### EXERCISE GOAL
Each line in the records below that has the word "Upset" should be copied.

(Data entries)
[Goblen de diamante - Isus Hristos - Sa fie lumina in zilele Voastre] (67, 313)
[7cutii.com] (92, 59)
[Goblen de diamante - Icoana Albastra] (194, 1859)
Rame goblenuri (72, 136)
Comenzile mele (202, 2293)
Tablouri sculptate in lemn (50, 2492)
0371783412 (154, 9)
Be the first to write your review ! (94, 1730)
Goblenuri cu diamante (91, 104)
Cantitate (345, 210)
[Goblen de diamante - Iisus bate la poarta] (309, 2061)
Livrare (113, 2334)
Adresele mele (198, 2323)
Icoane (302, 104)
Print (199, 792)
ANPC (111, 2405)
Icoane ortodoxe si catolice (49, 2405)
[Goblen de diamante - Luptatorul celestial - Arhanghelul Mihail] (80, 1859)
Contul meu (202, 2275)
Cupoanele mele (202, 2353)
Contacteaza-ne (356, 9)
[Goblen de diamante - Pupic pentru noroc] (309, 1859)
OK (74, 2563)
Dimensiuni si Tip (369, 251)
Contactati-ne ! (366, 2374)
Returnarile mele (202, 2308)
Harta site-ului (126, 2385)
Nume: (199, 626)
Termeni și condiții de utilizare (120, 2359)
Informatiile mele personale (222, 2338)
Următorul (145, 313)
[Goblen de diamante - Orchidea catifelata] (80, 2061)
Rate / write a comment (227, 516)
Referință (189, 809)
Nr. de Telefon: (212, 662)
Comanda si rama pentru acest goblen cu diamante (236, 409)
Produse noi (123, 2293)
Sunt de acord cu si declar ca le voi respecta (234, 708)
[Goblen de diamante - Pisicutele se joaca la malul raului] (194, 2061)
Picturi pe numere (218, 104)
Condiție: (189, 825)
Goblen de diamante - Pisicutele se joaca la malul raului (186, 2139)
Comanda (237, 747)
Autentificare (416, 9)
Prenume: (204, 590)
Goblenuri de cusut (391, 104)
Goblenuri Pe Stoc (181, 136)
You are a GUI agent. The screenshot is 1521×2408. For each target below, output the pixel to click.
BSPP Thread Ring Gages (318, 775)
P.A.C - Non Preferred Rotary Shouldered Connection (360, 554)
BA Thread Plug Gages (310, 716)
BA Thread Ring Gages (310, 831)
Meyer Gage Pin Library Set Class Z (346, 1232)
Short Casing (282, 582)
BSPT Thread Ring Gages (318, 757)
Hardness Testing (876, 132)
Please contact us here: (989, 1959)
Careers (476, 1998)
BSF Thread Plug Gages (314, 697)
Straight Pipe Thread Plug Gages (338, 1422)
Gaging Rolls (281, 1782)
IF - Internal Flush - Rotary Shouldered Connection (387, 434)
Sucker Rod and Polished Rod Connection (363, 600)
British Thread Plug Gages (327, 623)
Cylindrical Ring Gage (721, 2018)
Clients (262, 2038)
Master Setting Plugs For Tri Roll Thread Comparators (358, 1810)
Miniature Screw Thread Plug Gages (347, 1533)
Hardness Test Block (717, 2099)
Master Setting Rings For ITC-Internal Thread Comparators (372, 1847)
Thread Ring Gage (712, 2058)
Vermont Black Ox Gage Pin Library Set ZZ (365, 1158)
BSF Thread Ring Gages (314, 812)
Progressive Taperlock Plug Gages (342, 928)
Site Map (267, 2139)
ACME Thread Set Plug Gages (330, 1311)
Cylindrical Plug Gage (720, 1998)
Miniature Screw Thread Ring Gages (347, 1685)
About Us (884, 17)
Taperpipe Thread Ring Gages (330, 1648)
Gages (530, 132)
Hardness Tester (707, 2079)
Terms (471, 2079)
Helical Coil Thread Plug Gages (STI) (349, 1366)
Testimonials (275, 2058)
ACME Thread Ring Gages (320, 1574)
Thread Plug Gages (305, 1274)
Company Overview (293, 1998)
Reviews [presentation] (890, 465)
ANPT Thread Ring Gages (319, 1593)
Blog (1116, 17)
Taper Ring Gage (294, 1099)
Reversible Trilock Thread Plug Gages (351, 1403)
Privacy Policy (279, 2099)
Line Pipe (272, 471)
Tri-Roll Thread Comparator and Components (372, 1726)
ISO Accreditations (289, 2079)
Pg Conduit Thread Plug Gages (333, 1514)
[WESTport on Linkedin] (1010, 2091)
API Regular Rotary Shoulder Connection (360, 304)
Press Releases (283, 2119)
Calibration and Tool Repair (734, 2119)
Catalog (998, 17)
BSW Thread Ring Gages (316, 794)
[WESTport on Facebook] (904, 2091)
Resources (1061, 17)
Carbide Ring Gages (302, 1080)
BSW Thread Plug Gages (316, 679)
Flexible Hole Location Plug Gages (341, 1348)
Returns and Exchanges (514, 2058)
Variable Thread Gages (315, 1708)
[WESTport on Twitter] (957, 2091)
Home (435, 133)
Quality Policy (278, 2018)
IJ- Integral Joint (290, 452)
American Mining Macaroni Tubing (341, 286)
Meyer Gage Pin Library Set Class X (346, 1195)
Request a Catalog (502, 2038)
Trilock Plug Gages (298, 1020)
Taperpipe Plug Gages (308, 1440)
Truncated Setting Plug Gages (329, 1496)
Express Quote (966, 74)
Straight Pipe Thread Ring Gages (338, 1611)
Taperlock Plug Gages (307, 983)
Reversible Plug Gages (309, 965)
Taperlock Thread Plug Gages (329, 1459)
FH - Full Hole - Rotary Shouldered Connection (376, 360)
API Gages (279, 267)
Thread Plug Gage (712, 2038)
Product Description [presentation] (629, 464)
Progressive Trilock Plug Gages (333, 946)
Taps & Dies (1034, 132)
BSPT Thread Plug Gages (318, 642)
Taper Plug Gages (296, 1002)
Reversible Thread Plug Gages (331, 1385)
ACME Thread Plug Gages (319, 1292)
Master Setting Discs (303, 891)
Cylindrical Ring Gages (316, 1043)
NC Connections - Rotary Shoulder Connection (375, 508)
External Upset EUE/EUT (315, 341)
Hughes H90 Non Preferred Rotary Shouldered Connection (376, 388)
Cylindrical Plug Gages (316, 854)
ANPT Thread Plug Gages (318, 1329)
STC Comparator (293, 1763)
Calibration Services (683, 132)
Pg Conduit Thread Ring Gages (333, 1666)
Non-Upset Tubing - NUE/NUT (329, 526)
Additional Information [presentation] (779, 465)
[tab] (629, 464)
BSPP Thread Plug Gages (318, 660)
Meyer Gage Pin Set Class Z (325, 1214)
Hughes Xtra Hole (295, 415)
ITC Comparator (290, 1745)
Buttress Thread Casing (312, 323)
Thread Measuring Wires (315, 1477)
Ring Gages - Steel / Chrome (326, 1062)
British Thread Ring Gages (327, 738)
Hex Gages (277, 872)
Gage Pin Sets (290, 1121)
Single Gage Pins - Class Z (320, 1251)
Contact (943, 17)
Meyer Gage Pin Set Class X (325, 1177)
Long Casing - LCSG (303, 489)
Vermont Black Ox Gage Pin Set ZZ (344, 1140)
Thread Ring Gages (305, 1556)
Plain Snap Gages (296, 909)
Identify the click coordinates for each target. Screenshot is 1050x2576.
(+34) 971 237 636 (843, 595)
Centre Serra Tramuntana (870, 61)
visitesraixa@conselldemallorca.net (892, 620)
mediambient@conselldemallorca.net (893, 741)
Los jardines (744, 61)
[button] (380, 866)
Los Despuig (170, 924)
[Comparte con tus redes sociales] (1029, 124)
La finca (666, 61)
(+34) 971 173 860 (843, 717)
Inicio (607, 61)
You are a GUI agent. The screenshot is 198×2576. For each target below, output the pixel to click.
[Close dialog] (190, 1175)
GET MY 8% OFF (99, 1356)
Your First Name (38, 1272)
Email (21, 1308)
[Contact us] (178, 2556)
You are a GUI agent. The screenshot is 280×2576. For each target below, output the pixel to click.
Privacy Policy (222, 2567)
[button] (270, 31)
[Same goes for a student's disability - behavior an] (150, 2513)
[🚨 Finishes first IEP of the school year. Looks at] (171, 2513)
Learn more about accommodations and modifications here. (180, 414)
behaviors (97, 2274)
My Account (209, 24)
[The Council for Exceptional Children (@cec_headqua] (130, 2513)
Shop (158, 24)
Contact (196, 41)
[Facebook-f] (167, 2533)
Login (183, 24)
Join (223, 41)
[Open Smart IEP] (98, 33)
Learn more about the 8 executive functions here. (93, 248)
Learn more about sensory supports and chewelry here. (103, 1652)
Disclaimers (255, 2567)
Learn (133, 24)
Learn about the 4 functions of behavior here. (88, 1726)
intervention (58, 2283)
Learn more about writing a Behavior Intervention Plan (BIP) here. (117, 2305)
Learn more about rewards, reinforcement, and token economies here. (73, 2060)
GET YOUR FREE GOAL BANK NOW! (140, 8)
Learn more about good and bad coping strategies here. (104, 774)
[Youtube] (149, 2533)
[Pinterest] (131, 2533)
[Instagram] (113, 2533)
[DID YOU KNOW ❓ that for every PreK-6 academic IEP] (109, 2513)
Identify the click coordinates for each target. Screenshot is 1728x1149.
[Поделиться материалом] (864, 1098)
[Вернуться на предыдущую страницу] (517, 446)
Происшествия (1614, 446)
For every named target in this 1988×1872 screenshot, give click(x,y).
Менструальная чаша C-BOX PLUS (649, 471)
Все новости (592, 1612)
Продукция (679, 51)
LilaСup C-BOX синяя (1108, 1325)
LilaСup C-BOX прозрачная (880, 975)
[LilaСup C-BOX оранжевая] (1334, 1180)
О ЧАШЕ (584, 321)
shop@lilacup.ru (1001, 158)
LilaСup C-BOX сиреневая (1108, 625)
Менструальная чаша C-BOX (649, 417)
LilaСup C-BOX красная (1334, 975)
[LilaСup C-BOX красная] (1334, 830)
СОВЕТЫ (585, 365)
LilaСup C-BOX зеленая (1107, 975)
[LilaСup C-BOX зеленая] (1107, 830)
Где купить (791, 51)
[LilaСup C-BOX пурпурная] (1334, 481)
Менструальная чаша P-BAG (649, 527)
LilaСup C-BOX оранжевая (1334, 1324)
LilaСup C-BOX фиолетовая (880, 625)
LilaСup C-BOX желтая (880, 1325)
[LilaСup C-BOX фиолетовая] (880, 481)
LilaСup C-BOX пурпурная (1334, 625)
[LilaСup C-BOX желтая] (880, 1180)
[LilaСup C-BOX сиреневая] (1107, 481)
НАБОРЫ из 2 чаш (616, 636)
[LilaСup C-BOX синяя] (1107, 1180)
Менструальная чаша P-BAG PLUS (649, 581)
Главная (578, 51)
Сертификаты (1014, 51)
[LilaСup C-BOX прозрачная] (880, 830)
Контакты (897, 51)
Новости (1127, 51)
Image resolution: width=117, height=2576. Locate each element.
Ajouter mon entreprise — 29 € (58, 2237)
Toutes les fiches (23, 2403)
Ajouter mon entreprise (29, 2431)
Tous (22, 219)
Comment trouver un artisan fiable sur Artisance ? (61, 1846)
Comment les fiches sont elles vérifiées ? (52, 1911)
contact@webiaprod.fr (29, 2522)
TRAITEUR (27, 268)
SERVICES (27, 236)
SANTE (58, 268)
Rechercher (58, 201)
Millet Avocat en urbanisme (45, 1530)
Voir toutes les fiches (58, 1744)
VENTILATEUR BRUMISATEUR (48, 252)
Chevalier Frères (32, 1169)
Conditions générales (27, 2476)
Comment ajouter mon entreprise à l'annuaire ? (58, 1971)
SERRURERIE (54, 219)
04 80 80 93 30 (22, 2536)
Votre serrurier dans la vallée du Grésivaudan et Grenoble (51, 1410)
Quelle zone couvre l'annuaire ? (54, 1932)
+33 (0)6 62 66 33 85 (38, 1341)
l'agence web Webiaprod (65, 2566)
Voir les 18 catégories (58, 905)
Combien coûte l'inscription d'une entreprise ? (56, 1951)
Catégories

### ANSWER TO THIS TASK
External Upset EUE/EUT (315, 341)
Non-Upset Tubing - NUE/NUT (329, 526)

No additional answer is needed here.